In fact, there is in the record a letter from the Appellant himself stating clearly that he understood that he had been convicted of the offense charged. I think that even if the judgment filed August 9, 1982, did not in so many exact words recite that the defendant was adjudged guilty of the offense as found by the verdict, it certainly did comply in substance with TEX.CODE CRIM.PROC.ANN. art. 42.01, sec. 1, subd. 8 (Vernon Supp.1989). Another reason for my opinion is that the same judgment ordered Appellant Jones to be confined in the State Department of Corrections for a period of ten years but that part of the sentence was suspended so that the ends of justice could be subserved. Then the sentence was suspended and Mr. Jones was placed on probation for ten years upon certain terms and conditions which were set out clearly and in detail. All of these provisions in the judgment demonstrate that any omitted words were merely a clerical error. Furthermore, Jones abided by the judgment for years and recognized it as valid, enforceable and subsisting. The judgment has long since become final and unappealable. Jones cannot now attack it collaterally; it is not void.

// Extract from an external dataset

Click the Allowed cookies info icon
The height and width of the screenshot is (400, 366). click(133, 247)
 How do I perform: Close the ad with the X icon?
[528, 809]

Nextly, as I read and interpret the Rules of Appellate Procedure, Rule 36, on nunc pro tunc proceedings, judgment and sentence, said Rule 36 provides that unless a new trial has been granted or unless the judgment was actually arrested or an appeal had been taken from that judgment, then the failure of the trial court to enter the judgment and pronounce the sentence may be corrected at any time by entering the judgment and pronouncing the sentence. Rule 36 clearly provides that these acts may be done at any time. Rule 36(b) provides for a proper credit to be given on the sentence that was finally pronounced for all the time that the defendant has spent in confinement. The nunc pro tunc judgment filed November 21, 1984, was certainly well within the purview of TEX.R.APP.P. 36. I must respectfully take exception with the Court's construction of Article 42.01 and Rule 36 wherein the majority opinion took the position that there was no valid judgment which in turn would sustain the amended motion to revoke probation filed herein. I am of the opinion that this nunc pro tunc...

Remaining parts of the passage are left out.